-- Your tasks --
1. According to the Live at Roseland text, at which venue was the album recorded?
2. Return the stretch of the Live at Roseland text from "Live at Roseland is" through "and 26, 2001.", copied word for word.

-- Supplied text --
Live album by RatDog
- Released: July 2001
- Recorded: April 25–26, 2001
- Genre: Rock
- Length: 146:09
- Label: Grateful Dead Records

Bob Weir chronology
| Evening Moods (2000) | Live at Roseland (2001) | Weir Here – The Best of Bob Weir (2004) |

= Live at Roseland =

2001 live album by RatDog with Bob Weir

Live at Roseland is a 2001 live album by the band RatDog, featuring former Grateful Dead guitarist and singer Bob Weir. In contrast to studio album Evening Moods, this release contains mostly songs from the Grateful Dead song book. It was recorded at the Roseland Theater in Portland, Oregon, on April 25 and 26, 2001.

The song "Ashes and Glass" contains an instrumental excerpt of Grateful Dead's well-known jam classic "Dark Star".

==Reception==

In a review for AllMusic, William Ruhlmann wrote: "RatDog comes off as a Grateful Dead clone band with the Dead's surviving co-lead vocalist at the helm... In addition to the repertoire, there is the overall musical style of the band, which, despite the presence of a saxophone, has a very Dead-like feel. Add it up, and this is music Deadheads will welcome."

-- Provided material --
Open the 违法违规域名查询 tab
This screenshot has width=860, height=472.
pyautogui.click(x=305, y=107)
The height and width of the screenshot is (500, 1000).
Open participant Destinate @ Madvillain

---

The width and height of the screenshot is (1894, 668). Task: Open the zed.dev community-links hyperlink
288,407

---

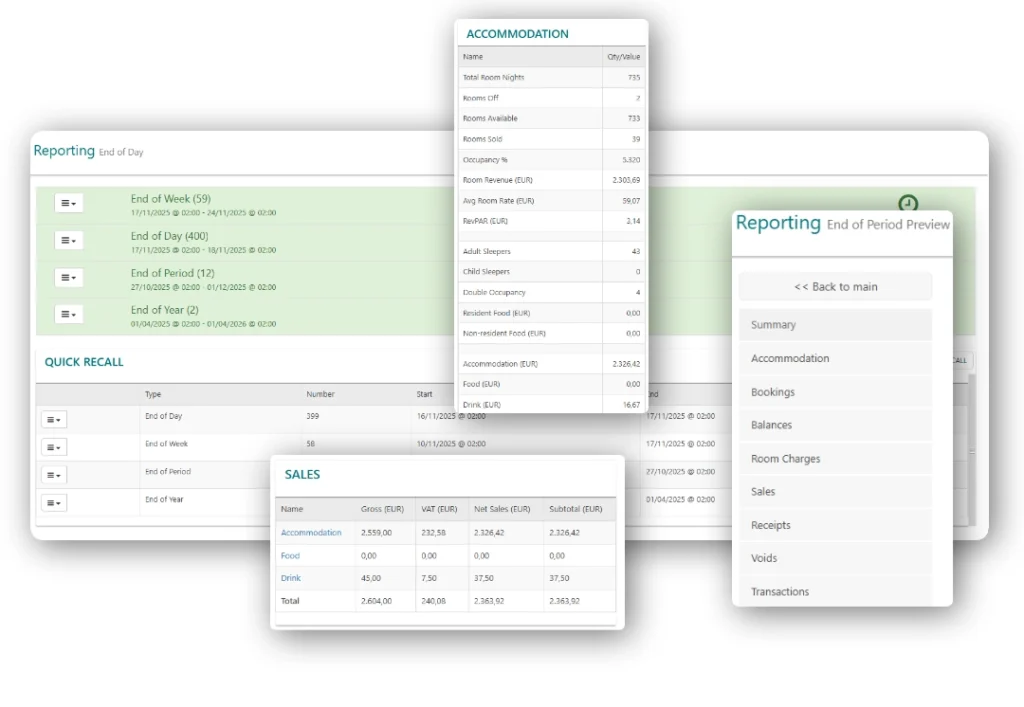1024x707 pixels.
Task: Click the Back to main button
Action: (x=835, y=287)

-- Exercise solutions --
1. The Roseland Theater in Portland, Oregon.

2.
Live at Roseland is a 2001 live album by the band RatDog, featuring former Grateful Dead guitarist and singer Bob Weir. In contrast to studio album Evening Moods, this release contains mostly songs from the Grateful Dead song book. It was recorded at the Roseland Theater in Portland, Oregon, on April 25 and 26, 2001.